In their review of follow-up chest computed tomography (CT) scans, researchers from Wuhan, China found that nearly 40 percent of patients had interstitial lung abnormalities two years after having COVID-19.
In a new study looking at serial follow-up computed tomography (CT) imaging in patients who had COVID-19, researchers noted gradual decreases in the incidence of interstitial lung abnormalities (ILAs) and found the majority of patients had complete radiological resolution at two years. However, the study findings also revealed that 39 percent of patients had ILAs linked to a greater than twofold higher incidence of respiratory symptoms and abnormal diffusing capacity of the lung for carbon monoxide (DLco).
For the prospective study, recently published in Radiology, researchers evaluated 144 patients (median age of 60) during a two-year period after they had recovered from COVID-19. The study authors reviewed results from pulmonary function tests as well as high-resolution chest CT scans obtained at six months, one year and two years after the onset of symptoms for COVID-19. According to the study, 78 percent of the cohort had suffered severe COVID-19 and six patients (4.2 percent) were in critical condition.
Researchers found that 61 percent of the study participants (88/144) had complete radiological resolution at two years and 39 percent of the cohort (56/144) had ILAs. Study participants with ILAs had a 19 percent higher frequency of respiratory symptoms (including exertional dyspnea and cough) and a 23 percent higher frequency of lung diffusion abnormalities (DLco < 75 percent of the predicted value) on pulmonary function testing in comparison to those who had radiological resolution, according to the study findings.
The study authors also found that study participants with fibrotic ILAs had a 28 percent higher incidence of residual symptoms (45 percent) and a 38 percent lower DLco (60 percent) in comparison to those with non-fibrotic ILAs (17 percent and 22 percent, respectively).
“It may be possible that persisting residual symptoms and abnormal lung function, or further deterioration, is related to the patient’s ongoing parenchymal lung damage. Participants with ILAs had symptoms or dysfunction that might represent mild interstitial lung disease,” wrote study co-author Heshui Shi, M.D., Ph.D., who is affiliated with the Department of Radiology at Union Hospital and Tongji Medical College at the Huazhong University of Science and Technology in Wuhan, China.
While the researchers did see a gradual reduction in ILA incidence (decreasing from 54 percent at six months to 39 percent at two years), they noted that the proportion of fibrotic ILAs remained consistent at 23 percent throughout the two-year follow-up period.
“ … The fibrotic ILAs observed in our study might represent a stable, irreversible pulmonary sequelae, such as lung fibrosis, after COVID-19,” suggested Shi and colleagues.
(Editor’s note: For related content, see “COVID-19 and Cancer: What a New Chest CT Study Reveals” and “Study Shows Merits of Photon-Counting CT in Detecting Subtle Post-COVID Lung Abnormalities.”)
The study authors noted that ground-glass opacities (GGOs) and reticular abnormalities were among the CT findings for non-fibrotic ILAs. However, Shi and colleagues also maintained that post-COVID 19 CT findings of subpleural GGOs and reticular abnormalities could reflect fine interstitial fibrosis.

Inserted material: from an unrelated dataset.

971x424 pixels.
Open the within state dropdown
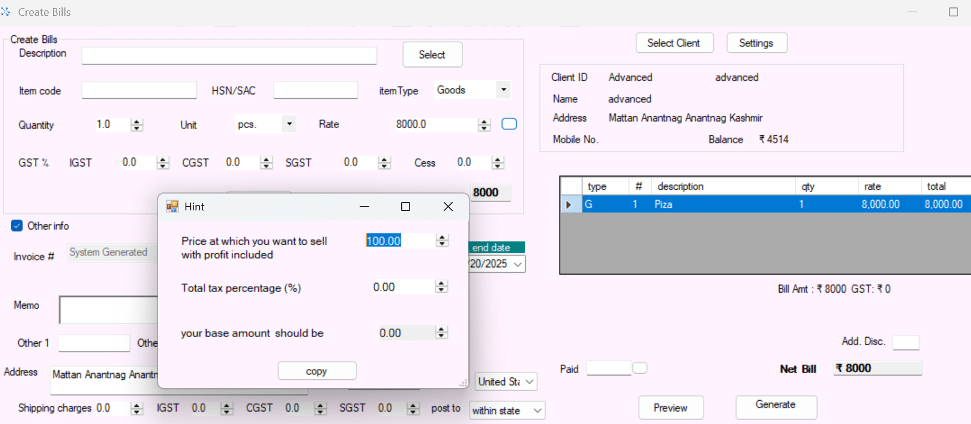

In an accompanying editorial, Edwin J.R. van Beek, M.D., Ph.D., FRCR, emphasized the importance of distinguishing between fibrotic and non-fibrotic ILA on CT.
“Once distortion and traction bronchiectasis and bronchiolectasis are present, the findings will likely become irreversible, as noted by (the study authors). It is therefore important during follow-up examinations in clinical practice to recognize this difference, as patients with non-fibrotic ILA findings are more likely to still recover, even as late as 2 years after the initial infection episode,” noted Dr. van Beek, the Scottish Imaging Network (SINAPSE) chair of clinical radiology at the University of Edinburgh in Scotland.
In addition to the limitations of a single-center study, the researchers noted the study cohort was only infected with the alpha strain of COVID-19, which may limit extrapolation of the study findings to patients with other COVID-19 variants. The study authors also suggested the prevalence of long COVID-19 may have been overestimated due to the study’s exclusion of patients with preexisting lung disease and those who had a normal CT upon hospital discharge.